Debate continued through Clinton’s second term as to the real effect of the CRA on financial institutions. Republicans complained that the Act was detrimental, whereas Democrats claimed it wasn’t going far enough. Thus, as a compromise, Congress passed the Gramm-Leach-Bliley Act, expanding the authority of the CRA to other types of financial holding institutions while requiring “a comprehensive study of CRA to focus on default and delinquency rates, and the profitability of loans made in connection with CRA.” This study would be delivered to Congress in March 2000.

The study concluded that nearly 50% of CRA-related home purchase or refinance loans were either unprofitable or barely profitable, compared to 28% for non-CRA loans. This, of course, would be due to the riskiness of the loans being issued. Clinton’s solution to this foreseeable unprofitability was to urge Fannie Mae and Freddie Mac, two government-sponsored mortgaging enterprises (GSEs) which had come under the CRA requirements with the passage of the 1999 Act, to start collecting these risky loans. This was meant to both increase the number of CRA loans available and to provide some insurance for CRA-regulated financial institutions by pooling risky mortgages (similar to the way the FDIC insures savings). Once the full scope of the problem was revealed in the March 2000 report, Fannie Mae and Freddie Mac redoubled their efforts.

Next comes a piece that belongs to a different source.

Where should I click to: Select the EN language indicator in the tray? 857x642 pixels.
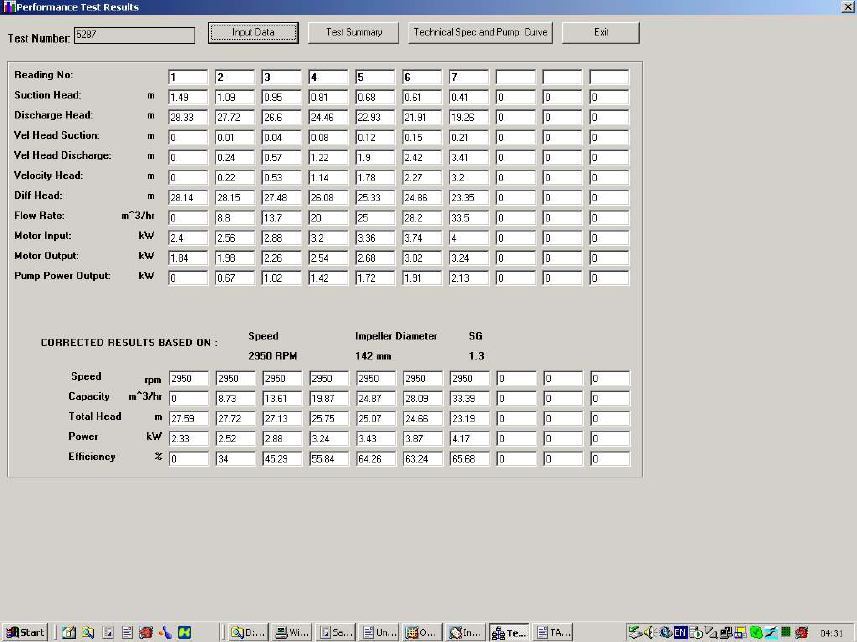point(681,631)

And here we have the recipe for disaster. The CRA had filled the veins of the financial lending industry with these risky subprime loans, this poison, which Fannie Mae and Freddie Mac, the liver and kidneys of the system, were gathering up and trying to neutralize. All it took was a small shrug in the housing market to make enough of those bad loans in Fannie Mae and Freddie Mac turn to poison and kill these protective organs. With the liver and kidneys gone, the rest of the body suffered as people bankrupting from the Fannie Mae and Freddie Mac disaster defaulted on loans from other banks. Hence, we had the bank crash, and later, the automaker crash as large-investment segments of the economy fell apart.

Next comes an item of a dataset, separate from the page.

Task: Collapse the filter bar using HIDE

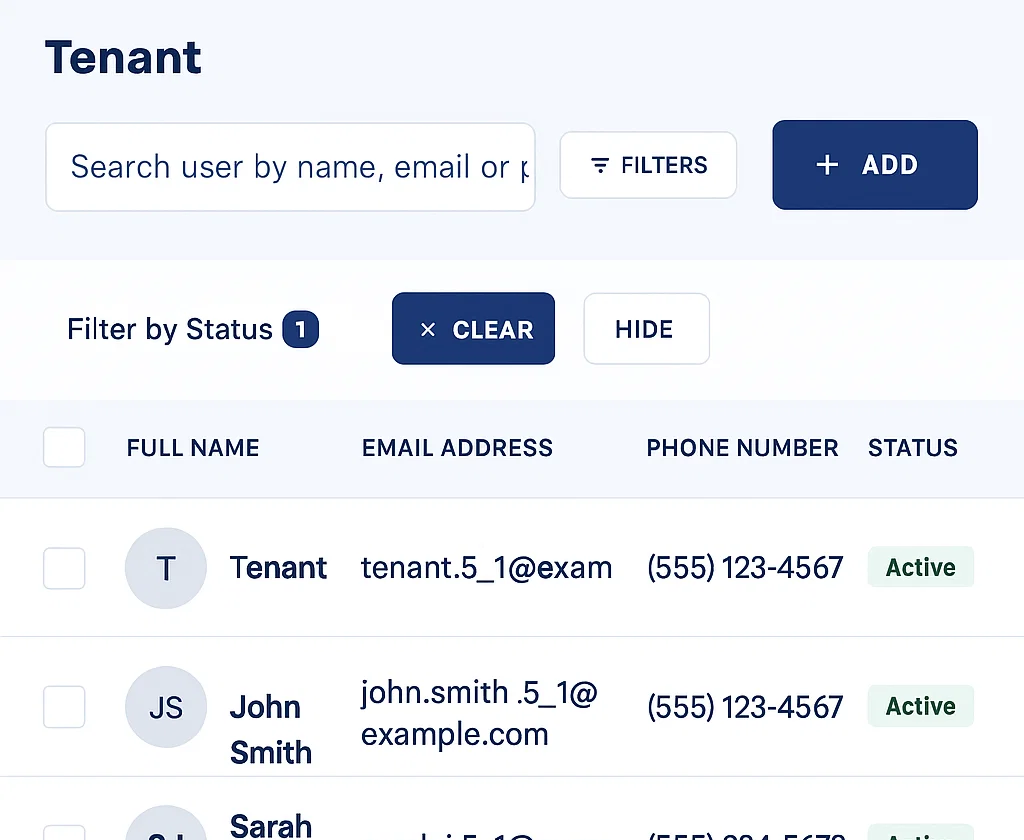Action: coord(646,329)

So really, it wasn’t greed that caused this recession that we’re in now. It was humanitarianism. It was affirmative action. It was the government’s attempts to redistribute wealth by applying harsh regulations with the CRA.

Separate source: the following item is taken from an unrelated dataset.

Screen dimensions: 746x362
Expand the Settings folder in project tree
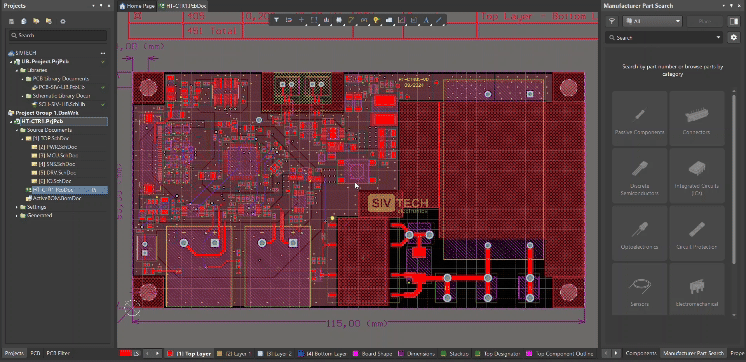17,207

This wasn’t the first time government regulation and interference in the market caused a recession. Tariffs throughout the 1920’s weakened the US economy by pushing away trading partners and decreasing gains from overseas trade. Finally, speculation started to become pessimistic in September 1929, as Senate committee debates over the Smoot-Hawley Tariff Act became public. This Act would drastically increase tariffs and protectionist measures, effectively placing a 60% tax on any farmer who bought equipment from overseas. The next month, the stock market crashed. In June 1930, despite the pleading of economists and businessmen such as Henry Ford and partners of J. P. Morgan, Hoover signed the bill into law, and US foreign trade started rapidly declining. Nations around the world responded by putting tariffs on their own goods to counter the effects of US tariffs. The Great Depression had begun.

The government cannot be trusted to take control of an economy for what it believes to be “the greater good.” When innovation and individual choice is allowed to flourish, we succeed together. When law forces us into bad choices, even when some realize how bad it could be, that is what causes us to fail together.

EDIT 4/10/16: The 2011 Financial Crisis Inquiry (FCI) Report includes a dissenting view (page 441-538) that fully corroborates my description of events as written here in 2009. Alternate link. Apparently, the majority opinion in that report tries to absolve the CRA of any responsibility, citing this paper by Fed economists Neil Bhutta and Glenn Canner to claim that “only 6% of subprime loans were in any way related to the CRA.” However, that paper completely ignores the role of the GSEs in creating an expansive market for subprime loans through their attempts to insure CRA-regulated institutions by buying up risky assets. This role is a historical fact, proven by the quote from HUD on page 497 of the 2011 FCI report, rendering the conclusions of Bhutta and Canner entirely baseless.